We found this delightful ad while sorting out the 1985 issues of the Chinese Times, a Vancouver Chinese-language daily that ran from 1915 to 1992. We're now up to 1987 in our scanning; by mid-year the whole run should be online.

A whole immigrant experience is summed up its pages, even if you can't read a word. The paper gets suddenly larger in 1979, when the community is able to afford more advertising. It stops just as suddenly in 1992, when the influx of Hong Kong immigrants brings with it rival newspapers. Over the years the publication wavers back and forth between left-to-right and right-to-left page order, hovering between worlds, between ways of speaking and organizing ideas, between there and here and between then and now. Advertising acquires more English words; headshots of women begin to appear; addresses move out and away from Chinatown, down the Fraser and Cambie corridors to begin settling middle-class Marpole.

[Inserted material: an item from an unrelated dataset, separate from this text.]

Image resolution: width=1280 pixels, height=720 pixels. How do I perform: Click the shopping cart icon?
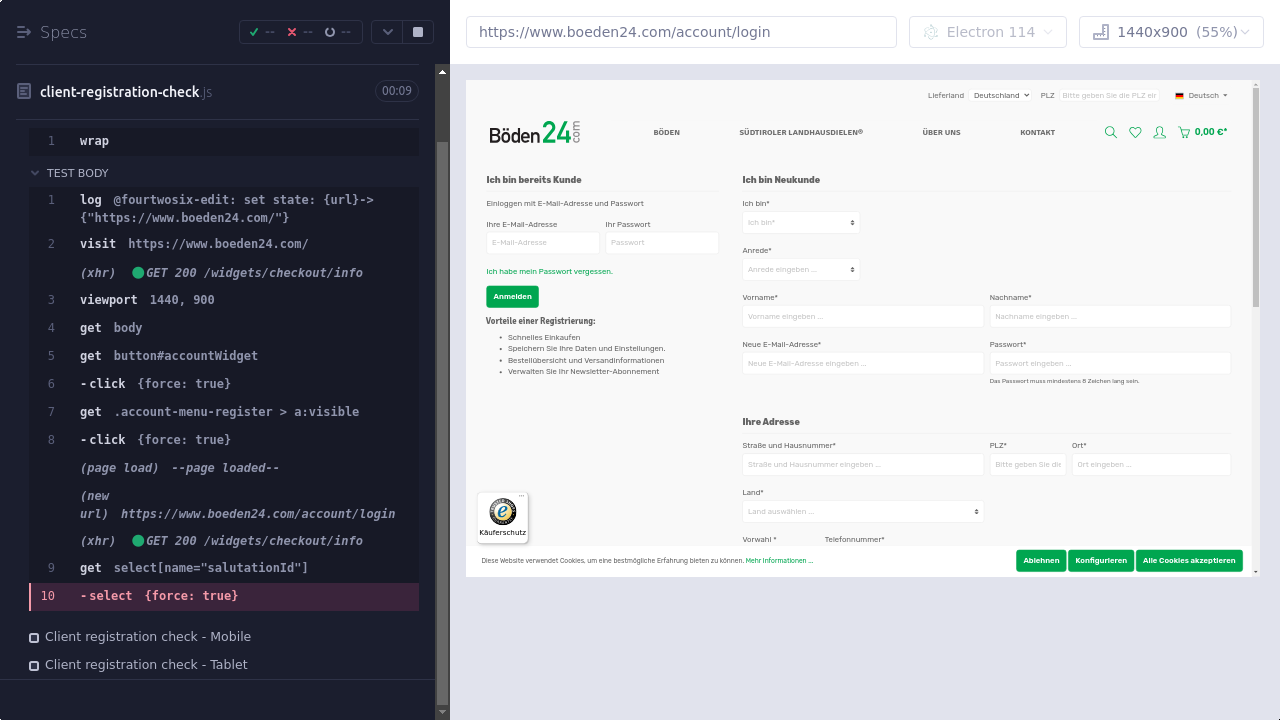point(1184,132)
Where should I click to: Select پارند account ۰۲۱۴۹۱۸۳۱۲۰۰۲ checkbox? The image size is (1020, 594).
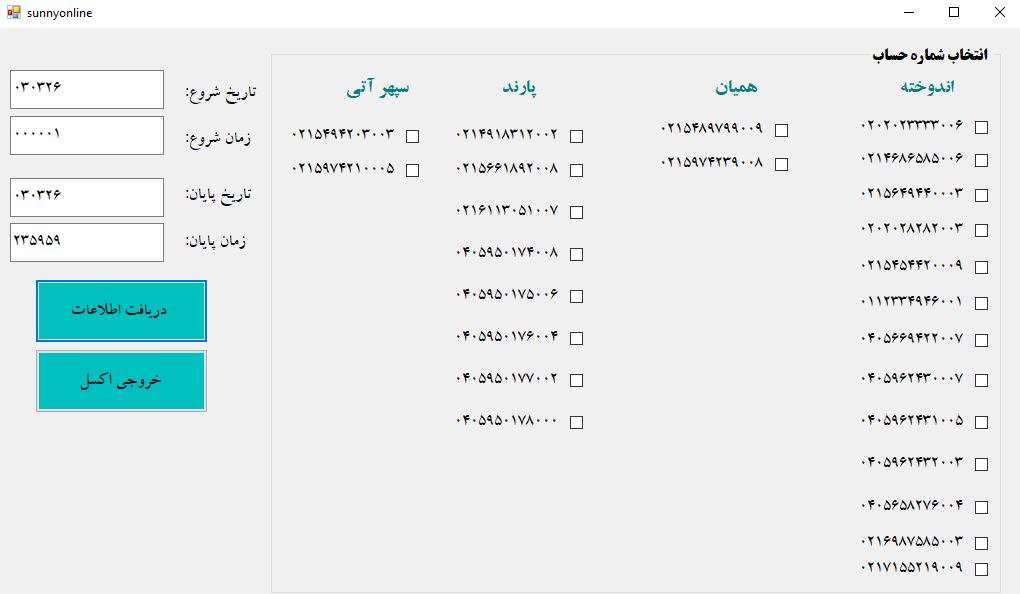pyautogui.click(x=576, y=136)
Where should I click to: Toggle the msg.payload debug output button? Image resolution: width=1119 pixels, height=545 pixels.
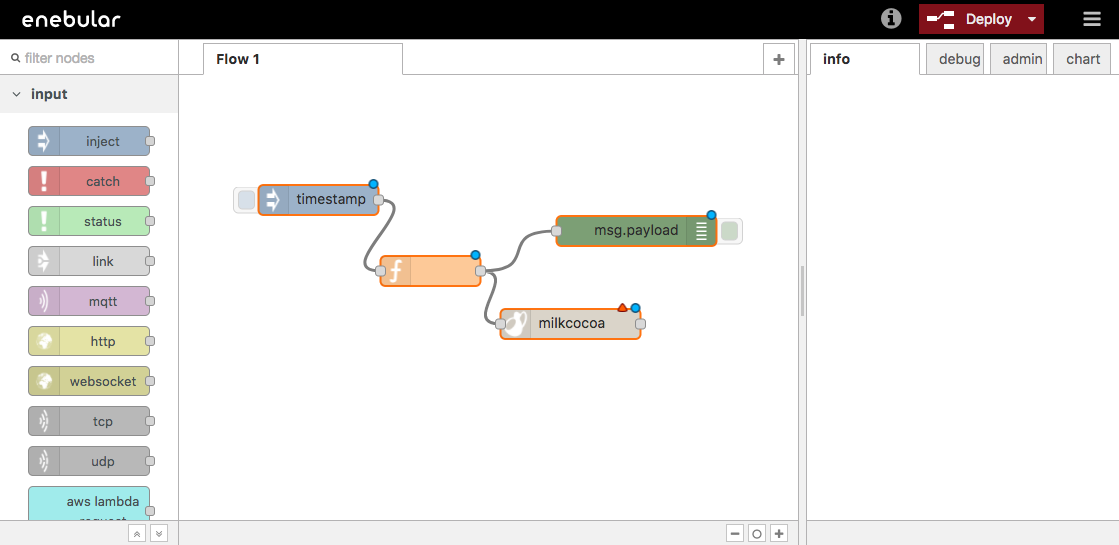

Like most newspapers, there are masthead mistakes. Dates repeat or are different in the English and Chinese headers. English words are inserted by hand or on pasted-in typewritten strips. Pagination is suddenly reversed, with the pages of the middle section running backwards, then just as suddenly rights itself to run forward again. The same ad appears on the same page for months, years, decades; then drops off the page and is never seen again. Another ad runs twice in one issue, even twice on the same page. I imagine a cramped series of offices on the top floor of a Chinatown building; the frantic rush to get tomorrow's paper ready; the search for someone who can type in English but take direction in Chinese. I imagine a new, younger compositor putting a section together Western-style: the editor finds out but it's too late to remake the section. When the same guy goes on holiday for a week, none of the old-timers remember to change the English date on the paper.

The new Hong Kong newspapers can't compete with this. They are more professional, they have more pictures, they get the dates right. But can they tell these stories?